— BEGIN GIVEN TEXT —

So one of my VW friends in the area, kinda down on his luck a bit, has
been having some transmission issues (he blew out first on a miss shift
from 5th to 3rd).  He's never done a trans swap before, and lives in an
apartment, so he bribed me with beer and pizza to bring the car up to my
lovely air tool equipped 4 car garage. (Scirocco content: have room to
work in said garage because its still down at the body shop).

Now, plan was for him to arrive here 9am yesterday morning and we'd tear
that thing out as fast as possible.  Last Thursday, he called me
concerned, cause his clutch was slipping and had some odd knocking sounds
from the bell housing.  He assured me that he could make the drive for
Saturday.

*Queue menacing music*

10 am rolls around, no buddy, I'm waiting and getting a little worried, he
lives about a 35-40 minute drive away.

10:15 am:

He calls, clutch starting slipping bad, knocking sounds, then engine died.
 He's stuck on the side of the road, on a major highway about 15 minutes
away, on an OVERPASS.

10:30 I depart with my trusty Toyota Pickup and about 4 tie down straps to
use as tow ropes

10:50 Holy crap is he in a dangerous spot, semis going by at 65-70 mph
with maybe a foot to spare...I climb out the passenger side and quickly
hook up to the Rabbit (damn american rabbits) and pull him the mile or so
to the next exit and into a quiet, shaded parking lot.

— END GIVEN TEXT —

◆ **WRITTEN TASK A**: Please recast the records, from their start through the line holding "pyautogui.click(x=56, y=302)", inclusive, as a Markdown table with columns Row and Line, one row per line and blank lines omitted; leave the pictures out.
The text and the records were gathered from unrelated sources.

— BEGIN LISTING —

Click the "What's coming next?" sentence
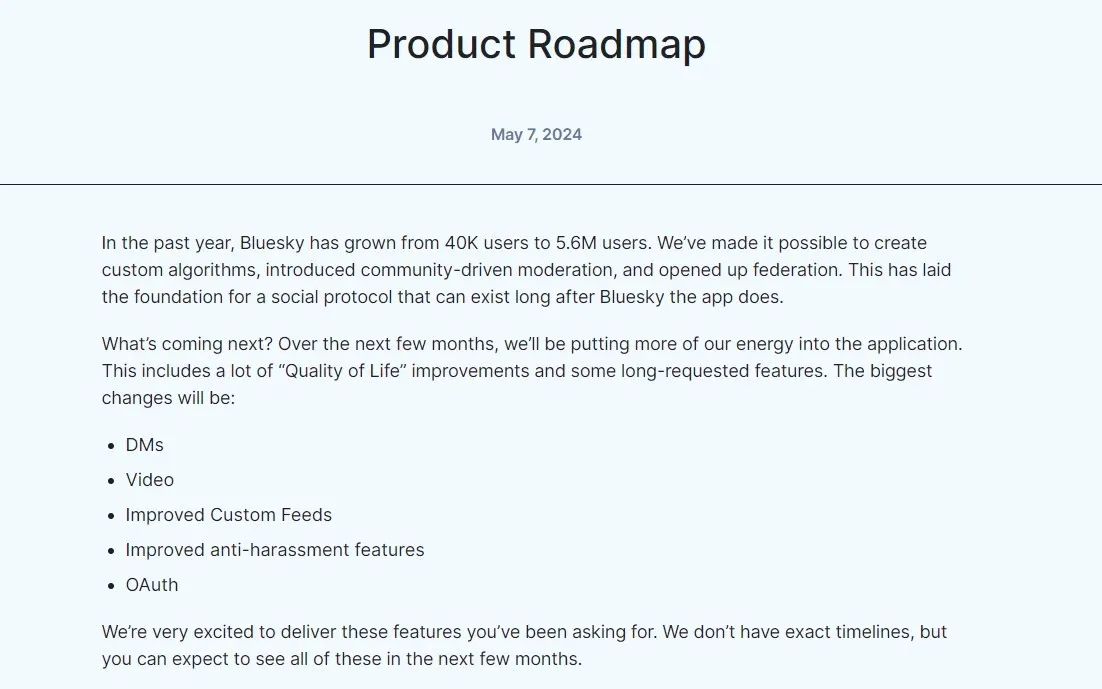pos(187,344)
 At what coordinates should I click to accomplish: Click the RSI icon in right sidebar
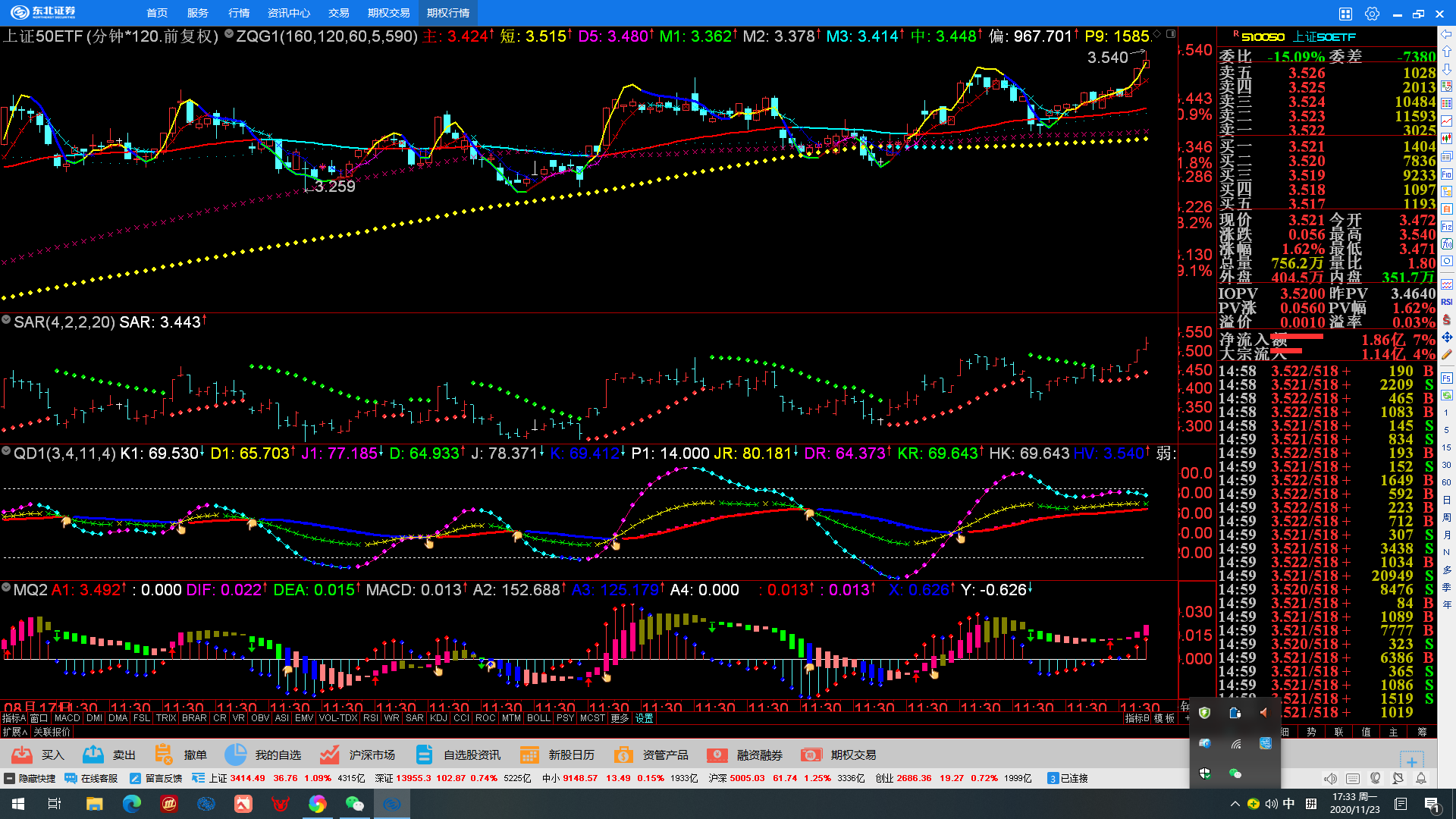click(x=1447, y=302)
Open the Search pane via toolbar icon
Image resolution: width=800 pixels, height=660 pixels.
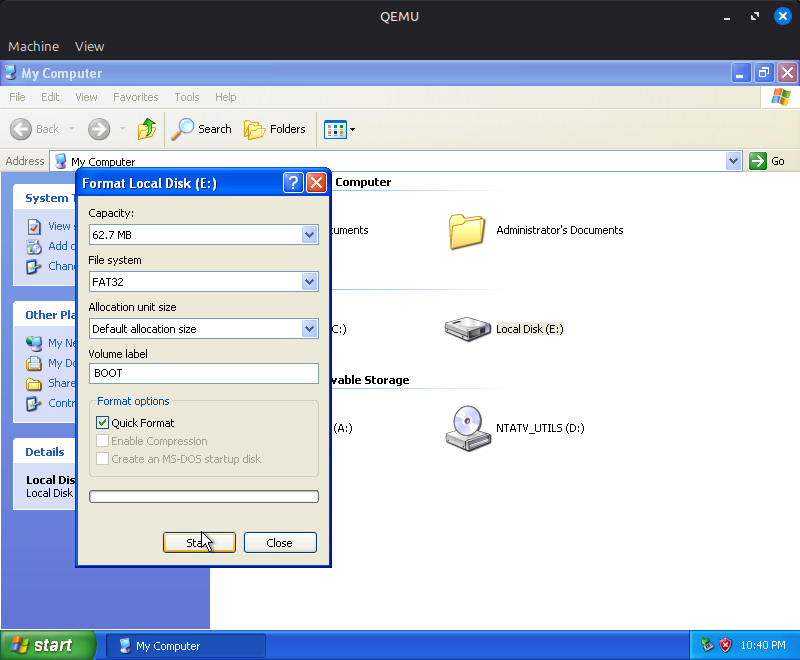[201, 129]
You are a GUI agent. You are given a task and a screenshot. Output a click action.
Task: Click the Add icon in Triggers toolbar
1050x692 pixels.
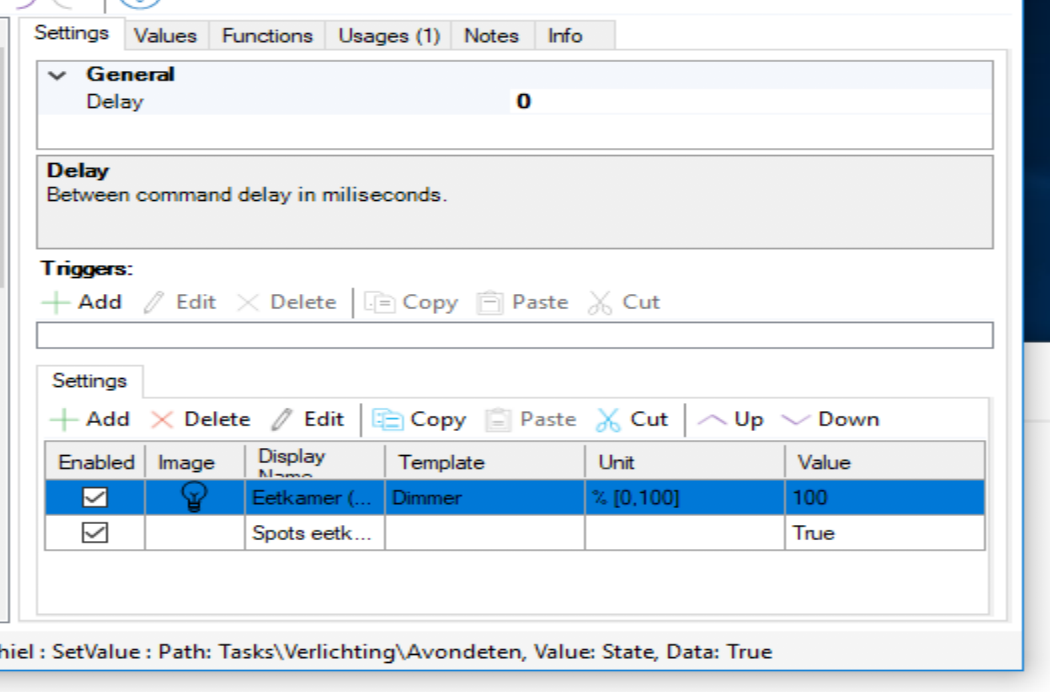pyautogui.click(x=56, y=302)
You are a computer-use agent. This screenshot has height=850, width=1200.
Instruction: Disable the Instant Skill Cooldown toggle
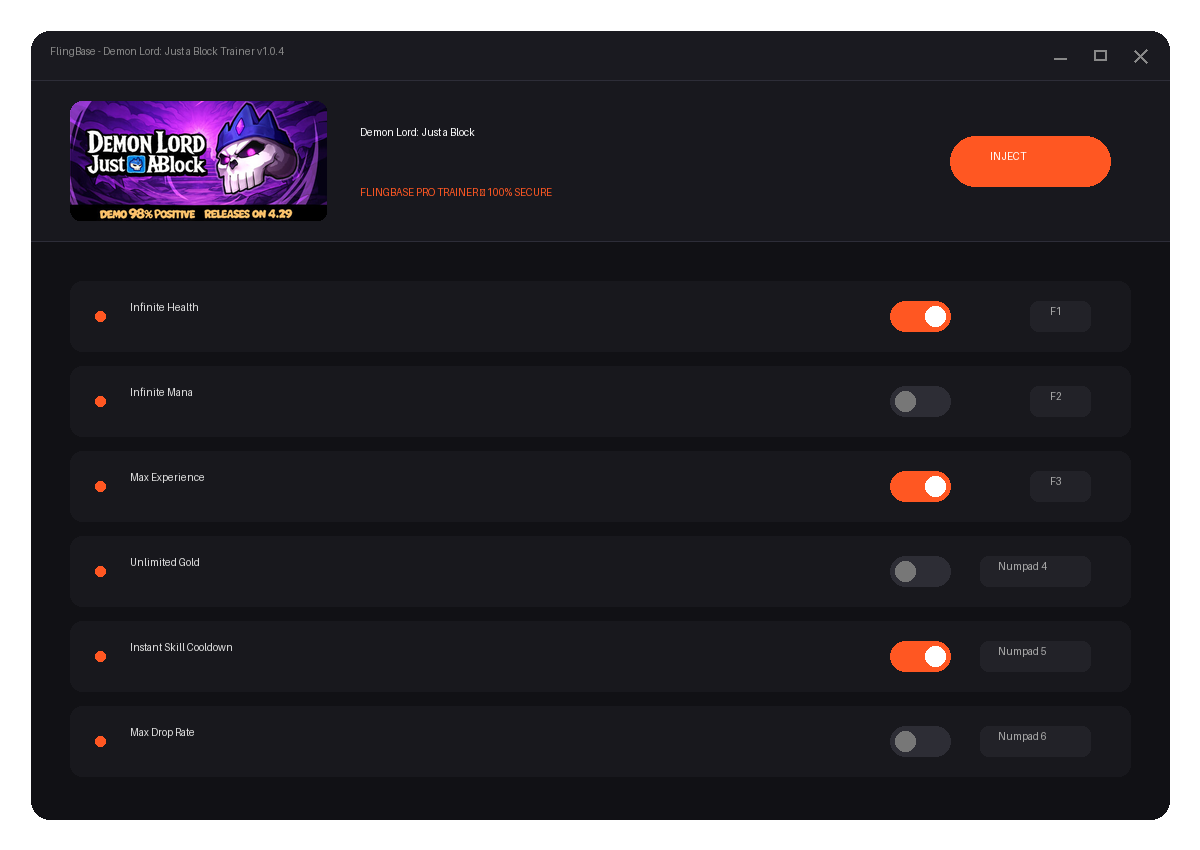(920, 657)
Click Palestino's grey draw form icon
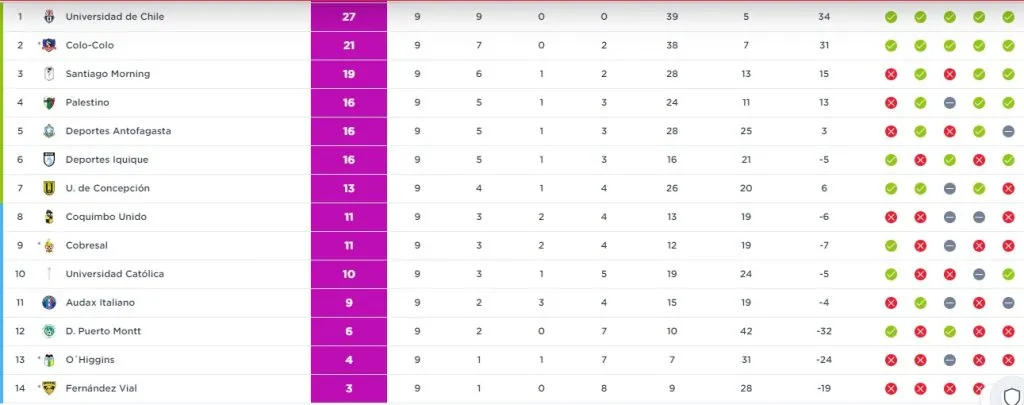 click(949, 103)
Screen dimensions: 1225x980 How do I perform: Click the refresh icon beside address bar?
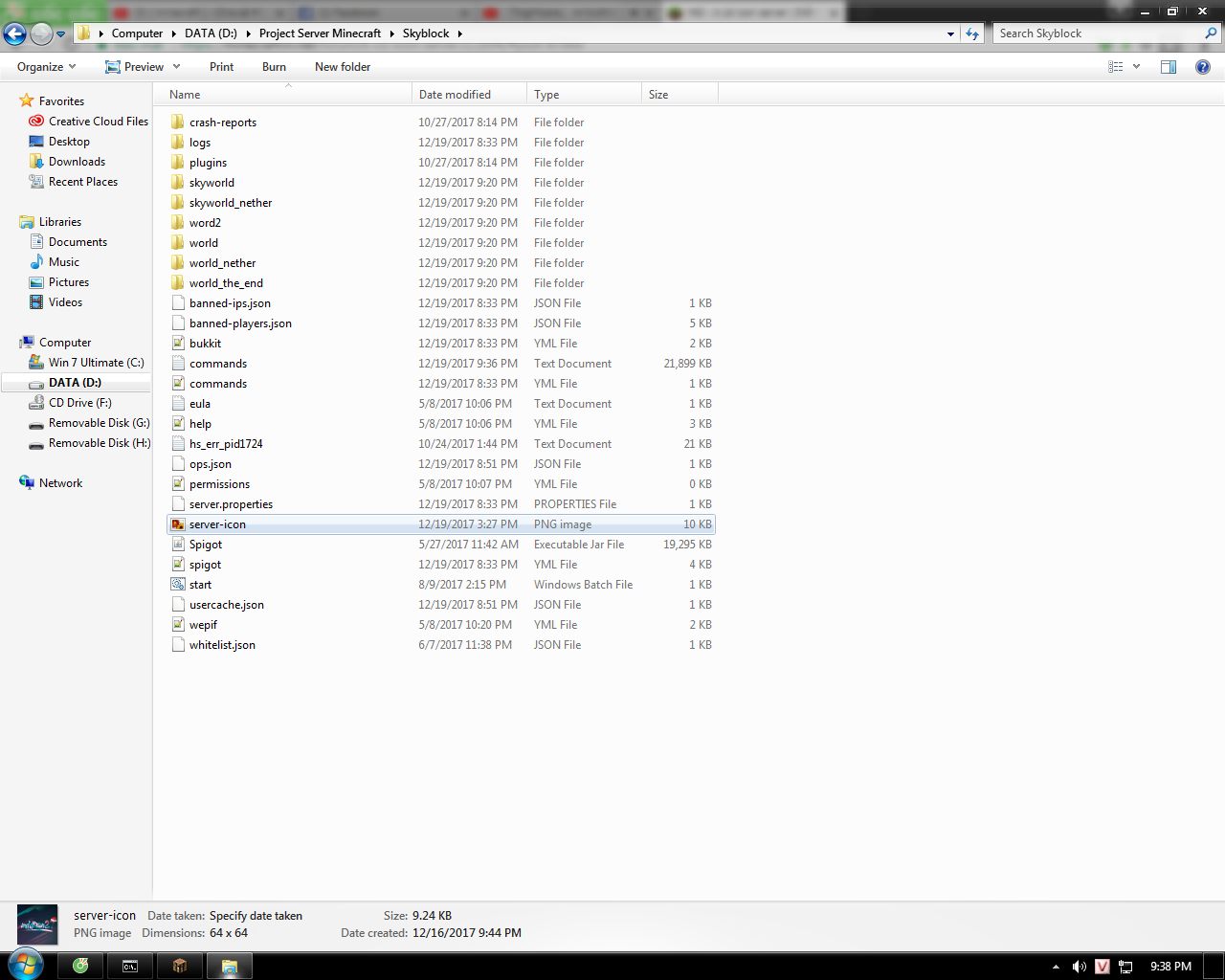[972, 33]
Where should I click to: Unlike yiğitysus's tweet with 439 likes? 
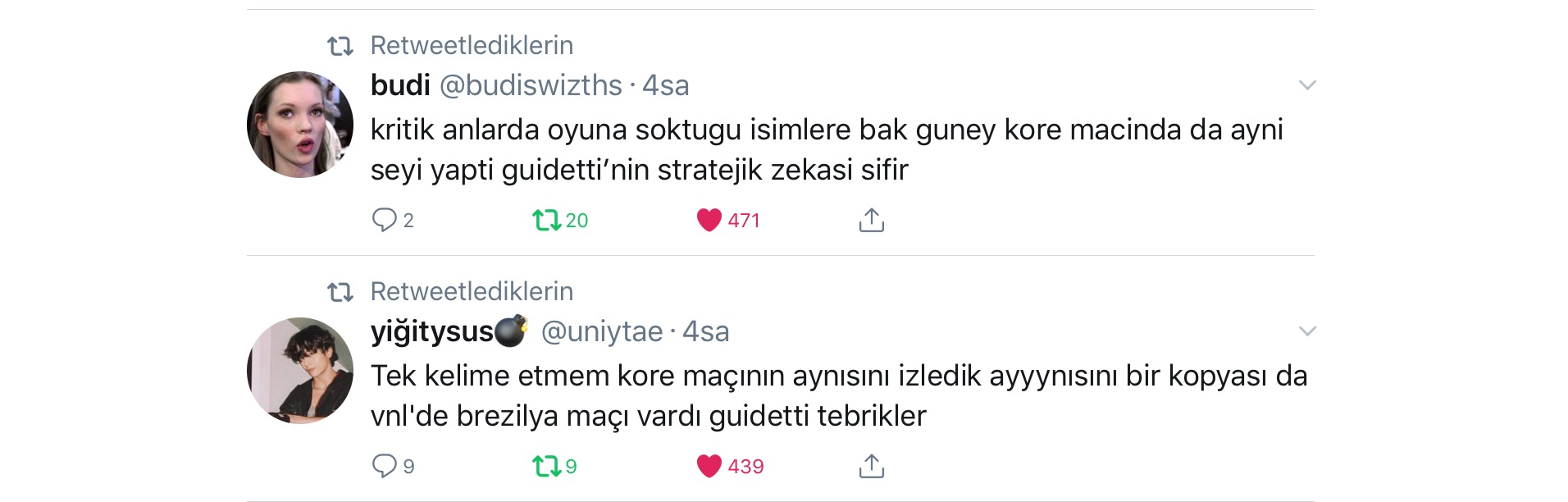[709, 466]
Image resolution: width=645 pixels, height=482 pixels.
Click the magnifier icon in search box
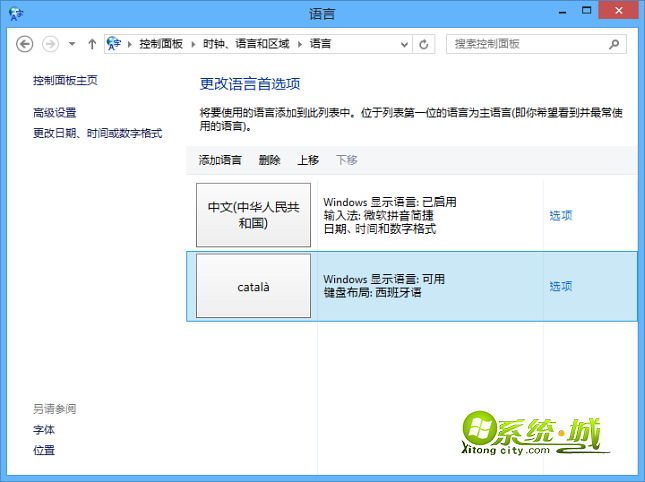pos(614,44)
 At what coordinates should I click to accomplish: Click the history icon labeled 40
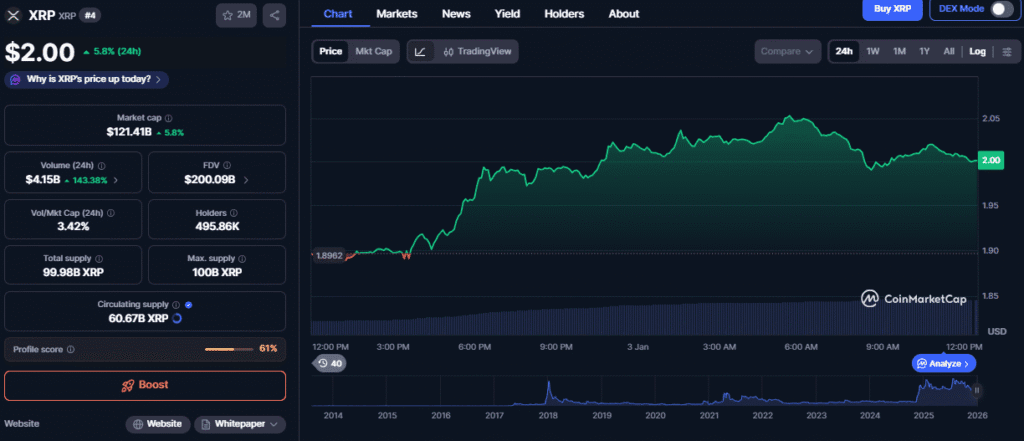click(x=330, y=363)
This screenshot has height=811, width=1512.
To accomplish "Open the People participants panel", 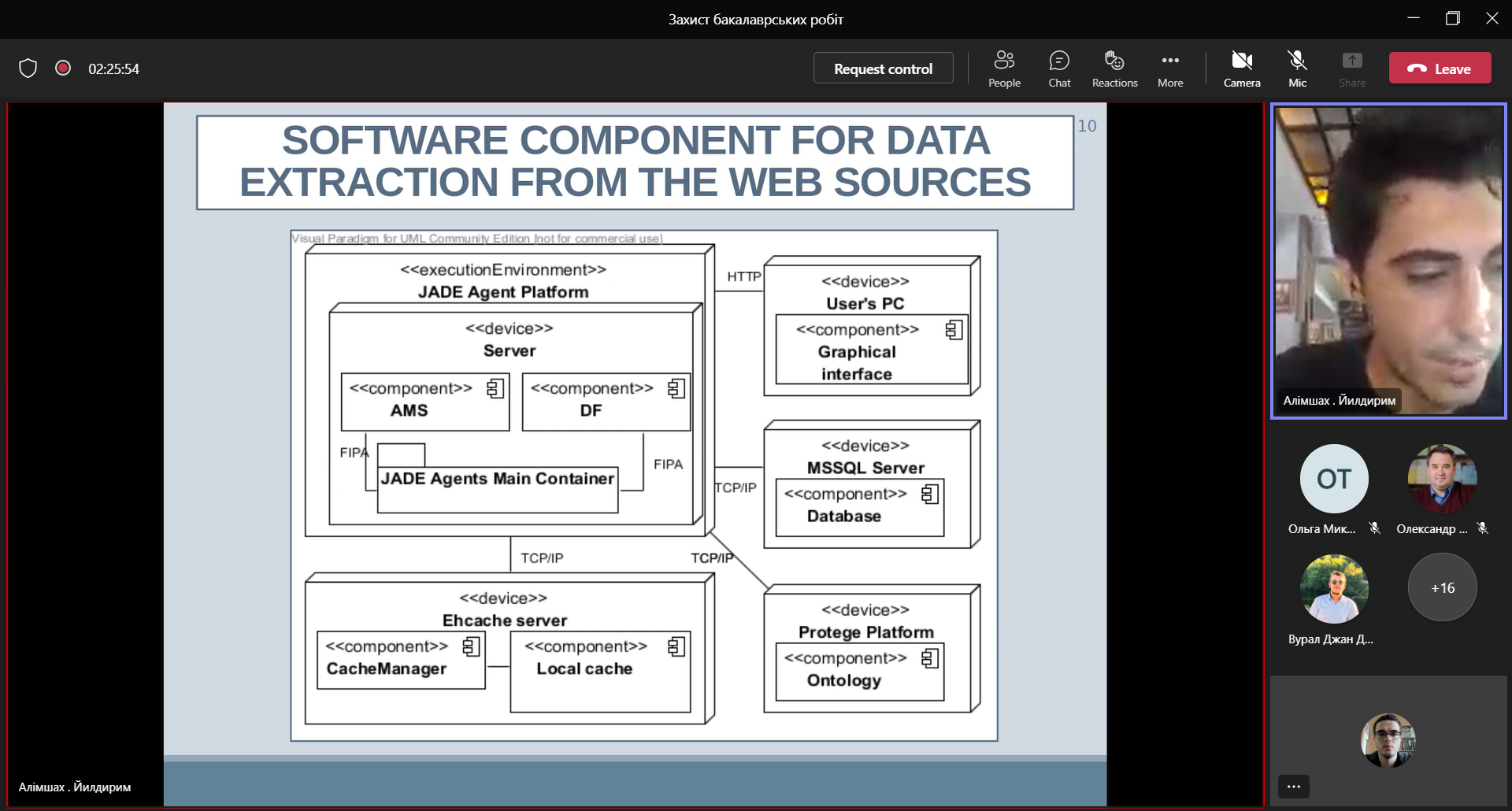I will [1004, 69].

— END LISTING —

◆ **WRITTEN TASK B**: Condense the paragraph of the breakdown story that begins "Now, plan was for him" into a short bulleted list that keeps its main facts.

◆ **FULL OUTPUT A**:
| Row | Line |
|---|---|
| 1 | Click the "What's coming next?" sentence |
| 2 | pos(187,344) |
| 3 |  At what coordinates should I click to accomplish: Click the RSI icon in right sidebar |
| 4 | click(x=1447, y=302) |
| 5 | Open the Search pane via toolbar icon |
| 6 | Image resolution: width=800 pixels, height=660 pixels. |
| 7 | [201, 129] |
| 8 | You are a GUI agent. You are given a task and a screenshot. Output a click action. |
| 9 | Task: Click the Add icon in Triggers toolbar |
| 10 | 1050x692 pixels. |
| 11 | pyautogui.click(x=56, y=302) |

◆ **FULL OUTPUT B**:
- The plan was for him to arrive at 9 a.m. yesterday morning so they could pull the transmission out as fast as possible.
- Last Thursday he called, concerned because his clutch was slipping and the bell housing was making odd knocking sounds.
- He gave assurance that he could still make the drive on Saturday.